Håkon Osland Sandvik is defending his thesis for the degree philosophiae doctor (PhD) at the University of South-Eastern Norway.
The doctoral work has been carried out at the USN School of Business in the program Marketing Management.
- Read the thesis here (to be published)
You are invited to follow the trial lecture and the public defence.
Summary
Autonomous solutions such as self-driving vehicles and unmanned vessels have received tremendous media-hype over the recent decade, promising to revolutionize industries. However, despite the huge potential benefits, their wide-spread industrial adoption is pending, which begs the question “why”?
While technology development is indeed important, it turns out it is only half the story. Turning an invention into an innovation also requires successful commercialization.

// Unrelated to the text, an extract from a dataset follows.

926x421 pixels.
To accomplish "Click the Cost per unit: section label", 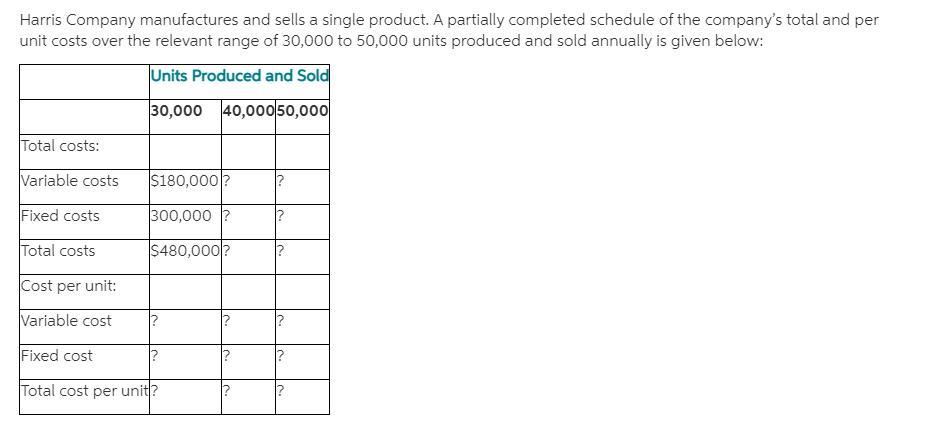I will pos(69,286).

Overarchingly, this thesis opens an academic discussion that places commercialization in the forefront autonomous solutions research.
The thesis aims to advance understanding of how autonomous solution providers commercialization process unfolds.
Findings reveal autonomous solution providers face complex and interrelated commercialization challenges because existing industrial markets are rigged towards traditional man-driven solutions, which works against autonomy.
- Customers misinterpret the value of autonomous solutions.
- Regulations stifle investments in autonomous solutions.
- Ecosystems does not support wide-spread delivery and operation of autonomous solutions.
Providers therefore engage in a full-fledged commercialization process that runs in parallel with technology development and aims to create new market structures tailored for autonomous solutions. Some highlights include:
- Providers leverage commercial pilots to influence an increasing range of stakeholders, such as customers, ecosystem actors, and institutional actors.
- Autonomous solutions providers work to disrupt the traditional “economy of scale” thinking, by developing a logic that scales by numbers instead of size.
Finally, the thesis holds important policy implications and suggestions for the actors promoting and supporting radical innovations such as autonomous solutions.
- Innovation policy must change from viewing commercialization as a final dissemination step coming after technology development (stage-gate systems), to instead recognizing the need to support commercialization activities in the early innovation phases. This will reduce the risk of failure.